Wei agreed. It would be the first time anyone
had seen Xie since his capture 16 months earlier.
The meeting lasted more than four hours,
with Xie carrying the bulk of the conversation.
He spoke about human nature, about philosophy
and democracy and about what he had learned
in the detention center. His imprisonment was
also valuable for the guards and officials, he said.
‘‘It’s an exchange of minds,’’ he told his brother. ‘‘The officials also need to be changed and
enlightened by this experience. This is necessary to see the light.’’
Around noon, lunch arrived. During the meal,
Xie turned to the deputy police chief, who was
sitting off to the side. In his first six months of
detention, Xie said, he had been given three
steamed buns each day, but he never ate more
than half his portion. ‘‘Do you know why I didn’t
eat them all?’’ he asked the deputy. ‘‘I was preparing myself to endure hunger. I wanted to be ready
for the long term.’’ The deputy laughed uneasily.
Xie did not seem interested in the outside
world. He did not ask about the status of his
imprisoned friends and colleagues, or about his
wife and still-unnamed newborn daughter.
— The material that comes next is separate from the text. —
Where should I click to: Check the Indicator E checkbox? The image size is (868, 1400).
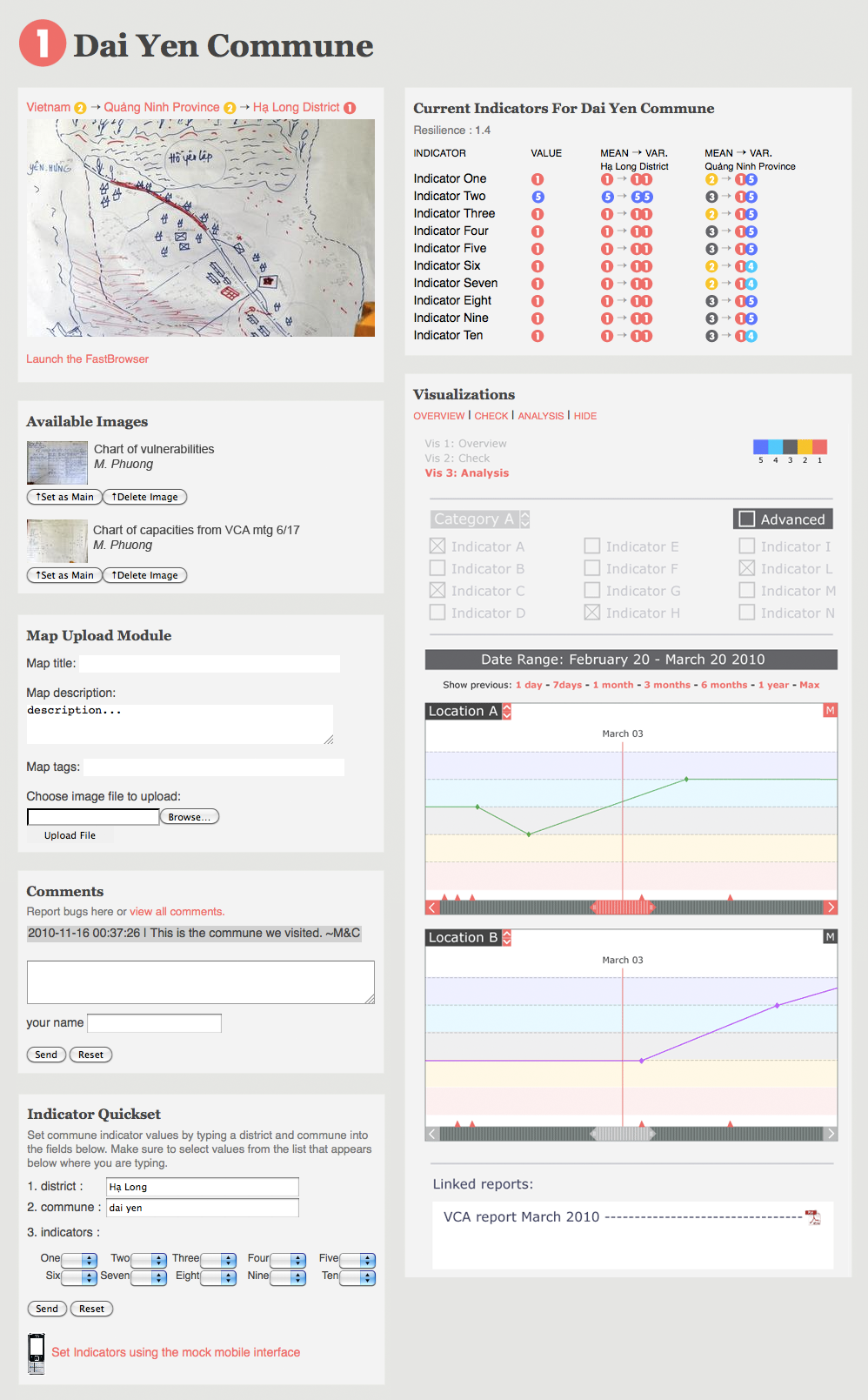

He
had spoken at great length, but Wei could not
recall a single question his brother had asked.
Only the shock of his mother’s death seemed
to pull Xie briefly back to Earth. Wei hesitated
to broach the subject, and he hoped somehow
to avoid it. But the police officers interjected,
reminding him of their deal. Wei reluctantly
delivered the news. At first, Xie did not believe
it. Wei moved to a chair beside his brother and
held both his arms. ‘‘I explained it was a heart
attack,’’ Wei says. ‘‘He thought it was cruel to tell
him about this.’’ Xie began to cry, and no one
spoke for several minutes. When Xie regained his
composure, he said that the first thing he would
do upon his release was visit his mother’s grave.
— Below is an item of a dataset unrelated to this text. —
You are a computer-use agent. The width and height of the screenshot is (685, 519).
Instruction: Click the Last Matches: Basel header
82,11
Once the news had been delivered, the meeting quickly ended. As Xie was taken away, Wei
asked the police officers if it would be possible to
meet again. Before they could reply, Xie responded that there was no need. ‘‘You have your own
work, and it’s very tiring to come to Tianjin,’’ he
said. Wei asked again, and the police officers said
that they would request approval. ‘‘There’s no
need,’’ Xie repeated. ‘‘I can handle this by myself.’’
He was led away by several guards and disappeared behind an iron gate.
Later, when Yuan heard Wei describe the
meeting, she remained mostly silent. But at the
end, she leaned forward and spoke with pride
about her husband’s determination. ‘‘He’s ready
to spend his life in prison,’’ she said. ‘‘He will take
his case as a sacrifice to democracy and rule of
law in China.’’ Before his capture, Yuan said, her
husband had wrestled with finding his purpose.
‘‘Now it seems he’s found his way.’’
Liang, too, seemed bolstered by the news. ‘‘I’m
very happy after what I just heard,’’ he told Yuan
and Wei. ‘‘But it’s not a surprise to me. I know
he’s a man with a powerful heart.’’
Privately, though, Liang was more skeptical.
‘‘Xie is talking philosophy; we are dealing with his
case,’’ Liang told me after Yuan and Wei had left.
The idea that Xie had given up the struggle, even
while so many others continued to fight and long
for his freedom, was difficult to accept.
Liang needed to get back to work. Yuan had
asked him to prepare for the possibility of a trial,
and he had begun drafting a statement of defense.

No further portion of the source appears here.